Rahnavard Ali, Chatterjee Suvo, Sayoldin Bahar, Crandall Keith A, Tekola-Ayele Fasil, Mallick Himel
Department of Biostatistics and Bioinformatics, Computational Biology Institute, Milken Institute School of Public Health, The George Washington University, Washington, DC 20052, USA.
Epidemiology Branch, Division of Intramural Population Health Research, Eunice Kennedy Shriver National Institute of Child Health and Human Development, National Institutes of Health, Bethesda, MD 20892, USA.
Bioinformatics. 2021 Oct 25;37(20):3588-3594. doi: 10.1093/bioinformatics/btab317.
The discovery of biologically interpretable and clinically actionable communities in heterogeneous omics data is a necessary first step toward deriving mechanistic insights into complex biological phenomena. Here, we present a novel clustering approach, omeClust, for community detection in omics profiles by simultaneously incorporating similarities among measurements and the overall complex structure of the data.
We show that omeClust outperforms published methods in inferring the true community structure as measured by both sensitivity and misclassification rate on simulated datasets. We further validated omeClust in diverse, multiple omics datasets, revealing new communities and functionally related groups in microbial strains, cell line gene expression patterns and fetal genomic variation. We also derived enrichment scores attributable to putatively meaningful biological factors in these datasets that can serve as hypothesis generators facilitating new sets of testable hypotheses.
omeClust is open-source software, and the implementation is available online at http://github.com/omicsEye/omeClust.
Supplementary data are available at Bioinformatics online.

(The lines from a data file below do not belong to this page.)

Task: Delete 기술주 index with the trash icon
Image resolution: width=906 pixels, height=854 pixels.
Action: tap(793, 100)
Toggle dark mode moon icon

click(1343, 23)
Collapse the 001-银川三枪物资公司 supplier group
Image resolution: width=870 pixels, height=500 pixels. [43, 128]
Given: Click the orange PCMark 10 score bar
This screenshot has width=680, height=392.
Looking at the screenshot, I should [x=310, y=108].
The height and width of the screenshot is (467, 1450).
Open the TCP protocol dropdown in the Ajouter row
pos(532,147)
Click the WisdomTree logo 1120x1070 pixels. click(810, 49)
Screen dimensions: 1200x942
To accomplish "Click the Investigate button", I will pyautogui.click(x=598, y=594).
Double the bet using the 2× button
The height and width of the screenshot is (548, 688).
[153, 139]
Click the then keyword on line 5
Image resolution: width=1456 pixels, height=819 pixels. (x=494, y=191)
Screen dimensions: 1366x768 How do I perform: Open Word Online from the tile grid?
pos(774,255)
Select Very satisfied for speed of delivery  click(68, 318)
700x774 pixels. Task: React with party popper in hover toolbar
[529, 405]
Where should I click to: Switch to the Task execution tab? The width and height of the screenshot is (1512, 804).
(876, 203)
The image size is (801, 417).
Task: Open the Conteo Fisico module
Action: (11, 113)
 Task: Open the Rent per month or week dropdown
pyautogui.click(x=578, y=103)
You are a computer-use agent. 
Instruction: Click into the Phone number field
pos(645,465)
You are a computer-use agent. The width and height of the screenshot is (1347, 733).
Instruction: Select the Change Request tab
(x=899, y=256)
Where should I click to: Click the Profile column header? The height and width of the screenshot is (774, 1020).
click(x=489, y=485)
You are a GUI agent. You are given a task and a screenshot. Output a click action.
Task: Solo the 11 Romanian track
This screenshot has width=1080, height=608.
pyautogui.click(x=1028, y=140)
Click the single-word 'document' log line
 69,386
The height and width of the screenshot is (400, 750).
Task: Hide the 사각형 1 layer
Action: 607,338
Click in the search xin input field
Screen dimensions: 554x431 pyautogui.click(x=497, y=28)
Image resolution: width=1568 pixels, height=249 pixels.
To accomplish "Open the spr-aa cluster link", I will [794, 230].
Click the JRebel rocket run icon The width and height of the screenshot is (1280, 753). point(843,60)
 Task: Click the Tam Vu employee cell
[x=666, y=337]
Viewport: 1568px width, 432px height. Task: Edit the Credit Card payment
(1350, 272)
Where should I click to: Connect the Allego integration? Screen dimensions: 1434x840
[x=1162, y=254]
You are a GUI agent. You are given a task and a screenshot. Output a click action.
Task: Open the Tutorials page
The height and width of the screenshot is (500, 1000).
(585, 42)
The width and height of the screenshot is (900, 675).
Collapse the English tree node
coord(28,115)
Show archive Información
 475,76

在异质组学数据中发现具有生物学可解释性和临床可操作性的群落,是深入了解复杂生物学现象机制的必要第一步。在此,我们提出了一种新颖的聚类方法omeClust,用于通过同时纳入测量值之间的相似性和数据的整体复杂结构来检测组学概况中的群落。
我们表明,在模拟数据集上,以灵敏度和错误分类率衡量,omeClust在推断真实群落结构方面优于已发表的方法。我们在多样的多个组学数据集中进一步验证了omeClust,揭示了微生物菌株、细胞系基因表达模式和胎儿基因组变异中的新群落和功能相关组。我们还在这些数据集中得出了可归因于假定有意义的生物学因素的富集分数,这些分数可作为假设生成器,促进产生新的可检验假设集。
omeClust是开源软件,其实现可在http://github.com/omicsEye/omeClust在线获取。
补充数据可在《生物信息学》在线获取。